Я быстро поцеловала их обоих и направилась к двери.

— У тебя хоть есть проездной? — спросила мама мне вслед.

— Конечно, у нее есть проездной, — сказал папа. — Мамаша! Перестаньте квохтать, как наседка! Пока! — Он поцеловал ее в щеку. — Пока, большой человек. — Он поцеловал Августа в макушку. — Я горжусь тобой. Хорошего дня.

— Пока, папа! И тебе.

Мы с папой сбежали по ступенькам крыльца.

— Вия, позвони мне, когда будешь садиться в метро! — выкрикнула мама из окна. Я даже не повернулась, только помахала ей рукой, чтобы она знала, что я ее слышала. А папа повернулся и даже поднялся на несколько ступенек.

— «Война и мир», Изабель! — сказал он, улыбаясь и показывая на меня. — «Война и мир»!

Популярная генетика

Папина родня с обеих сторон — евреи из России и Польши. В начале двадцатого века бабушка и дедушка нашего дедушки, папиного папы — мы зовем его Де, — бежали от погромов и осели в Нью-Йорке. А родители Ба — папиной мамы — бежали от нацистов в сороковых годах и очутились в Аргентине. Де и Ба встретились на танцах в Нижнем Ист-Сайде, когда она приехала в Нью-Йорк в гости к родственникам. Они поженились, переехали в Бейсайд, это тоже район Нью-Йорка, и родили папу и дядю Бена.

Мамина родня из Бразилии. Кроме маминой мамы — моей прекрасной бабушки — и маминого папы Агосто, который умер до того, как я родилась, остальная семья — мамины роскошные тетушки, дядюшки и кузины с кузенами — живут в Верхнем Леблоне, шикарном пригороде к югу от Рио. Бабушка с Агосто поселились в Бостоне в начале шестидесятых и родили маму и тетю Кейт, которая вышла замуж за дядю Портера.

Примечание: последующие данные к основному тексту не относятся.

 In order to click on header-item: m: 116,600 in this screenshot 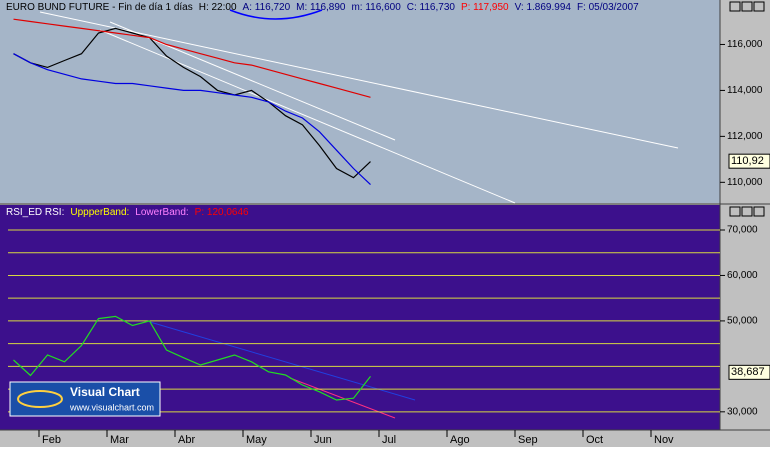, I will do `click(376, 8)`.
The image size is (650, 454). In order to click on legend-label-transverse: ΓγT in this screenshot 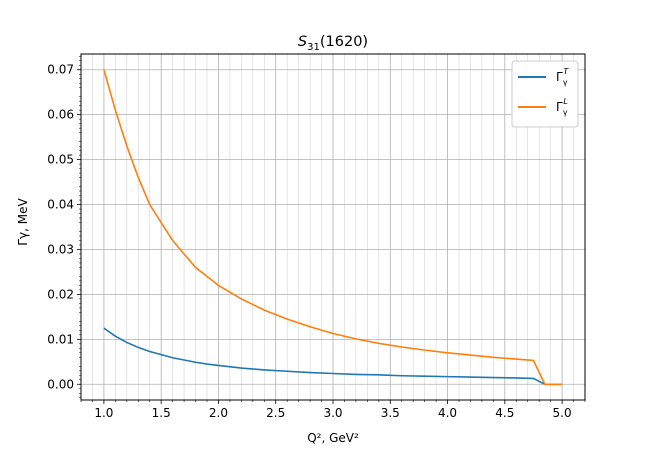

Мама с папой встретились в Брауновском университете и с тех пор вместе: Изабель и Нейт, неразлучная парочка. Они переехали в Нью-Йорк сразу после университета, через несколько лет родили меня, а когда мне было около года, поселились в кирпичном таунхаусе в Норт-Ривер-Хайтс, в самом модном из «семейных» районов Верхнего Манхэттена.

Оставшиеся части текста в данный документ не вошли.